↓

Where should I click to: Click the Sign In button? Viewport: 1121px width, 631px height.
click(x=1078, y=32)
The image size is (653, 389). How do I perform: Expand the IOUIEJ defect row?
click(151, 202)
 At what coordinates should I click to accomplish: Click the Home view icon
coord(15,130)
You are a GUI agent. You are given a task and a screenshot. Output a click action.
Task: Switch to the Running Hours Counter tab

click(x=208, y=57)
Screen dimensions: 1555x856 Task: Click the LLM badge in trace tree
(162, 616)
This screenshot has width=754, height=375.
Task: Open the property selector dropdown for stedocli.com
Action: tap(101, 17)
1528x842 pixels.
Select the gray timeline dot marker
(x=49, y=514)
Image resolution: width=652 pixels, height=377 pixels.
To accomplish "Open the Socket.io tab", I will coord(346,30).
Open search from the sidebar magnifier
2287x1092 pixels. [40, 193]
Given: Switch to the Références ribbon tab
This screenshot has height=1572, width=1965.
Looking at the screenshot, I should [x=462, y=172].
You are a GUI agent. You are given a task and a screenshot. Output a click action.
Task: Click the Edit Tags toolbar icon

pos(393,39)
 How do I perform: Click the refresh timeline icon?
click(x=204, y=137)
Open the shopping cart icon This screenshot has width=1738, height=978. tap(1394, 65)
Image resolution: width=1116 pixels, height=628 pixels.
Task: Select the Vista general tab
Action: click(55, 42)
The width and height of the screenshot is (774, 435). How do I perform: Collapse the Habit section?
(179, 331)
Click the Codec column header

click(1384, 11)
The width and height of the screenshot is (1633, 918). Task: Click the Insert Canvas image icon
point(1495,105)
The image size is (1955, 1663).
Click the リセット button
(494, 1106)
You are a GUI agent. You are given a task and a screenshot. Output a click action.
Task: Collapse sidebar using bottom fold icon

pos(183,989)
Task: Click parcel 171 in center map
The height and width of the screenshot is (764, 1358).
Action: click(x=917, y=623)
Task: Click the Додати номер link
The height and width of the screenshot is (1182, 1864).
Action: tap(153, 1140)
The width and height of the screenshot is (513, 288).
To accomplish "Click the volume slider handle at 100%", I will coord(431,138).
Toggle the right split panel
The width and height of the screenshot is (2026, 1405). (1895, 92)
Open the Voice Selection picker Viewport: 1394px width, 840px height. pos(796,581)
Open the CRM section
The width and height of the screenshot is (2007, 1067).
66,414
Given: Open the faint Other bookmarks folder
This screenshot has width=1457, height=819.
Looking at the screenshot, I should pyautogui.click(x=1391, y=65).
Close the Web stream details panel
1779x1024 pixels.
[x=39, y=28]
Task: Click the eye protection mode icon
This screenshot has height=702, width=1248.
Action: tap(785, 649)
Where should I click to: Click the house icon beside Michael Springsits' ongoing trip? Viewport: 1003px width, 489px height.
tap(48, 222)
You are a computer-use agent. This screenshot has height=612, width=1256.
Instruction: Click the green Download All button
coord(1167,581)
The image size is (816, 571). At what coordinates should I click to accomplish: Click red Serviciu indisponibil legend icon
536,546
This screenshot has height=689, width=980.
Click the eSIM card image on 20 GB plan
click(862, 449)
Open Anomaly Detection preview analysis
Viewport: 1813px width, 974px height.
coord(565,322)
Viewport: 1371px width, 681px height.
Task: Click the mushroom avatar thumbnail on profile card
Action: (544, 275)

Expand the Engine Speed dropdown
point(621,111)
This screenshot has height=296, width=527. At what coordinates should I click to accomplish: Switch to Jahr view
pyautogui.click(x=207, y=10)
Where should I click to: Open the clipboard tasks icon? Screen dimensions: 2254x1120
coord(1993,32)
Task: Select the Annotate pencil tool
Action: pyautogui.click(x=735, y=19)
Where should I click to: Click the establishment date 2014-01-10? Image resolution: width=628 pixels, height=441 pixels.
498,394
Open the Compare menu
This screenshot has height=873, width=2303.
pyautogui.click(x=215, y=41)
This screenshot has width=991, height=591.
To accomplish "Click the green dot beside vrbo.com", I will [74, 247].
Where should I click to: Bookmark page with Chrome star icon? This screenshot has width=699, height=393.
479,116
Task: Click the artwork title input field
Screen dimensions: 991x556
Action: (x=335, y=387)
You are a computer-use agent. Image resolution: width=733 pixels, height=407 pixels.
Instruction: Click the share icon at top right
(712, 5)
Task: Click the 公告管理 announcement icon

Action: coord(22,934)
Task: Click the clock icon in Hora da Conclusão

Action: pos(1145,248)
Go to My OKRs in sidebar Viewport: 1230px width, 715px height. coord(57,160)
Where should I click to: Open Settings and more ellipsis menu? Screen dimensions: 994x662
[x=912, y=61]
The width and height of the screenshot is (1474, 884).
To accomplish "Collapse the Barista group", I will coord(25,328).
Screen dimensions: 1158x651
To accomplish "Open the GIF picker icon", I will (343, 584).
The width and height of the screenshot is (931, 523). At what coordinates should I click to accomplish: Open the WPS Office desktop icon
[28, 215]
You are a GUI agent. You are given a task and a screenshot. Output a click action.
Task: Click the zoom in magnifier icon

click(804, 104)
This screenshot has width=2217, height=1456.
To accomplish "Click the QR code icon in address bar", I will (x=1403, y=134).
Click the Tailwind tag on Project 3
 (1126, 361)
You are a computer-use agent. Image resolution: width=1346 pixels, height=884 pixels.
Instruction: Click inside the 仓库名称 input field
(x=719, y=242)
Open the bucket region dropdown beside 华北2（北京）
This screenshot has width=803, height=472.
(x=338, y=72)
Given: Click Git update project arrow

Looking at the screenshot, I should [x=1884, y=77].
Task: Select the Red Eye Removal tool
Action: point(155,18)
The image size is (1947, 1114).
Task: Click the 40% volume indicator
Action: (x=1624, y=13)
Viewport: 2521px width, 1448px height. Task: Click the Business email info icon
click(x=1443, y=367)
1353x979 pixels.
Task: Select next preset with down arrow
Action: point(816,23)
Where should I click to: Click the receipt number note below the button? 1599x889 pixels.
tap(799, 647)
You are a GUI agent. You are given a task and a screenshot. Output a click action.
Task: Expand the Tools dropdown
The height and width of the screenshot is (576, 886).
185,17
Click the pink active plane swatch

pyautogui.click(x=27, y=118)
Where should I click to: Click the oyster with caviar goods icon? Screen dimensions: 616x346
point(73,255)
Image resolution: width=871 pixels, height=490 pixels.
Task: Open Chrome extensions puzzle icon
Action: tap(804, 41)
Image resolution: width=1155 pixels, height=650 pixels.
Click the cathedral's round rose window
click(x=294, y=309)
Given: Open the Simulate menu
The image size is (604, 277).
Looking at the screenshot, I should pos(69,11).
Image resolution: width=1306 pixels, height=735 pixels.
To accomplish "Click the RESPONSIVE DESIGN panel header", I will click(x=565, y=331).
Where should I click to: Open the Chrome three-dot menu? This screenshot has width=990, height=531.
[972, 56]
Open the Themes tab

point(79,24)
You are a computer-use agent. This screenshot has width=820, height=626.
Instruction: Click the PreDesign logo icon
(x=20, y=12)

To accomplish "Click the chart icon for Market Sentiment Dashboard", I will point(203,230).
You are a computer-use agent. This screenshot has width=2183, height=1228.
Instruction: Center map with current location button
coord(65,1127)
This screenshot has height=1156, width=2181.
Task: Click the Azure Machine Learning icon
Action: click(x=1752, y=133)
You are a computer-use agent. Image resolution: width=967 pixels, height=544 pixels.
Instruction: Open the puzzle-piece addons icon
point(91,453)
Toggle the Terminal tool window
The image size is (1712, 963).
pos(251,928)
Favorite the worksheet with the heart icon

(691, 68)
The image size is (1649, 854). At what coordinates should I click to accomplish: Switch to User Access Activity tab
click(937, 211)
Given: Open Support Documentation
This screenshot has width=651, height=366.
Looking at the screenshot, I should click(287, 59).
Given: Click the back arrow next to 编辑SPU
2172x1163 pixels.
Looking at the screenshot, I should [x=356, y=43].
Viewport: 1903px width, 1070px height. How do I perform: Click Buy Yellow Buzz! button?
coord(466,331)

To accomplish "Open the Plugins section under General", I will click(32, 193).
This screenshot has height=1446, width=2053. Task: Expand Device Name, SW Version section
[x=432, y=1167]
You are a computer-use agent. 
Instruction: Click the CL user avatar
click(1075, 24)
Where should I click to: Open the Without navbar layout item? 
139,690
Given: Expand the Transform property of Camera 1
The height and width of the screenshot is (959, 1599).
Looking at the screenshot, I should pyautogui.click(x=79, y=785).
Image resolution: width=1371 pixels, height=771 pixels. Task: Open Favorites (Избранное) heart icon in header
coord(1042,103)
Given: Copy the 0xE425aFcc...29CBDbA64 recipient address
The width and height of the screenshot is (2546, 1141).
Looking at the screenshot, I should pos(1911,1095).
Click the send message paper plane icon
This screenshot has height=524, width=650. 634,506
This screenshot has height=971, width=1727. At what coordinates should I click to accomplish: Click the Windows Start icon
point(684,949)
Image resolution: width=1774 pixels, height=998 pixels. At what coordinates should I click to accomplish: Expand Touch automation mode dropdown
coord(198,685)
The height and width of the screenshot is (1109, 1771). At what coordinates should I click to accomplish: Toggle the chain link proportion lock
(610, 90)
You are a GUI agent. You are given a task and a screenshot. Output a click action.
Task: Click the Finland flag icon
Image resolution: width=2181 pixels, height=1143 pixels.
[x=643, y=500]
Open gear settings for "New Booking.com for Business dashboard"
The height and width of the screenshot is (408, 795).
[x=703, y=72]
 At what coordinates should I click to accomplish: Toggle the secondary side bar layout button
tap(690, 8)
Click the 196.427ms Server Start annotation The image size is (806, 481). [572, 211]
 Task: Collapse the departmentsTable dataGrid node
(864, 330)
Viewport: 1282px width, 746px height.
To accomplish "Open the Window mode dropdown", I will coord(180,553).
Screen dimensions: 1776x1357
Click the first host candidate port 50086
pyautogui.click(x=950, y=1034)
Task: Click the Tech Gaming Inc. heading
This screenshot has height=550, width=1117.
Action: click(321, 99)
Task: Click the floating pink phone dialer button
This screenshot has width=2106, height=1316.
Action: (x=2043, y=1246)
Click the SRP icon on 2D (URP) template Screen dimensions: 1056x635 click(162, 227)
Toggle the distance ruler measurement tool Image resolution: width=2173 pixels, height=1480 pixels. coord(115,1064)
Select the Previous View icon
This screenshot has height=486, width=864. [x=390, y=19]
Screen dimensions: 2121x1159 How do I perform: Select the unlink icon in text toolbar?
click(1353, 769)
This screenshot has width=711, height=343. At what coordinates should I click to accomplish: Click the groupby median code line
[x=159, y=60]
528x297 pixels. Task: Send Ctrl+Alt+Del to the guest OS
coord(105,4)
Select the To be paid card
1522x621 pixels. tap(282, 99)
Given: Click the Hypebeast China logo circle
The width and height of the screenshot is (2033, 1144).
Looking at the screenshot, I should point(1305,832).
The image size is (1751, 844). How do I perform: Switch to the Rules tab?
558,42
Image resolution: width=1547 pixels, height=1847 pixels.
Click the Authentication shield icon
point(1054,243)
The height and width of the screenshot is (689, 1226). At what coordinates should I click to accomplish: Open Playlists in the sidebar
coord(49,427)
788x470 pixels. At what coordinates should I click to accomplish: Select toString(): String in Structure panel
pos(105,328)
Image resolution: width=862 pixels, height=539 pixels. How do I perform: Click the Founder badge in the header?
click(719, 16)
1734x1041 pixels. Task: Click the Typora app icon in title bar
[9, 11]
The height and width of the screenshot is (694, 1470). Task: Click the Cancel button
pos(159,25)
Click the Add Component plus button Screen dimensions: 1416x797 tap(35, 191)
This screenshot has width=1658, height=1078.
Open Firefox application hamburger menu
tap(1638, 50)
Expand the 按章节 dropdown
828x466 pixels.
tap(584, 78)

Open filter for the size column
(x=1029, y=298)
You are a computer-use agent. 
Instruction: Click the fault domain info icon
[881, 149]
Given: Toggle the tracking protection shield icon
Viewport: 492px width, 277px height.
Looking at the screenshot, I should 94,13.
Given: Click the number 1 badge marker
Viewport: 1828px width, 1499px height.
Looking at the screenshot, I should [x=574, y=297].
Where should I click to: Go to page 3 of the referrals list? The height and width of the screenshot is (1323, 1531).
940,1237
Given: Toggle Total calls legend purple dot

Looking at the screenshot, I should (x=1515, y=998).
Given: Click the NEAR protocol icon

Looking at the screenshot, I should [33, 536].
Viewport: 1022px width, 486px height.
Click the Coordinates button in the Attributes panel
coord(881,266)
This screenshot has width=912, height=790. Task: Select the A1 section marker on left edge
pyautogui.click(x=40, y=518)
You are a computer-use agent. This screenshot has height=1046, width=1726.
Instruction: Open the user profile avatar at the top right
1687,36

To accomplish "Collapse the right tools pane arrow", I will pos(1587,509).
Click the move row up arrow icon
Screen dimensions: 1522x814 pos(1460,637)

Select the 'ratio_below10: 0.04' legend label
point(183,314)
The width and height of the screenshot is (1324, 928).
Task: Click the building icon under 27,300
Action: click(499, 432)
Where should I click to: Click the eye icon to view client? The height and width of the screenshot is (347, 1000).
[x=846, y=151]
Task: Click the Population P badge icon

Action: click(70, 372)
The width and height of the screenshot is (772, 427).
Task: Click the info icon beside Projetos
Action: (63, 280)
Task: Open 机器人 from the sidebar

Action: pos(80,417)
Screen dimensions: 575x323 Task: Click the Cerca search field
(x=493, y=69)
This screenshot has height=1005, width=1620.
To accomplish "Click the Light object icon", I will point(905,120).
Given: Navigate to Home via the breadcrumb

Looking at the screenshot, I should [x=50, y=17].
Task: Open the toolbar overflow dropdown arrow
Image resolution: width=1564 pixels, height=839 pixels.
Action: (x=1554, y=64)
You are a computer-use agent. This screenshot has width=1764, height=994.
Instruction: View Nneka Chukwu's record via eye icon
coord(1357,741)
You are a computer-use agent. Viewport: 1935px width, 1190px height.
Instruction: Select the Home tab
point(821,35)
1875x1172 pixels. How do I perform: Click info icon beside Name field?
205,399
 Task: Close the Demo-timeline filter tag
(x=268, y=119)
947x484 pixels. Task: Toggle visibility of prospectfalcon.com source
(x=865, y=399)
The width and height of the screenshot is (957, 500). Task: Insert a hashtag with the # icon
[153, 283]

↑

YOUR OBJECTIVE: Check each line of the data above for the word "address" and copy the ones where it is found.

RESPONSE BELOW:
To accomplish "Click the QR code icon in address bar", I will (x=1403, y=134).
Given: Copy the 0xE425aFcc...29CBDbA64 recipient address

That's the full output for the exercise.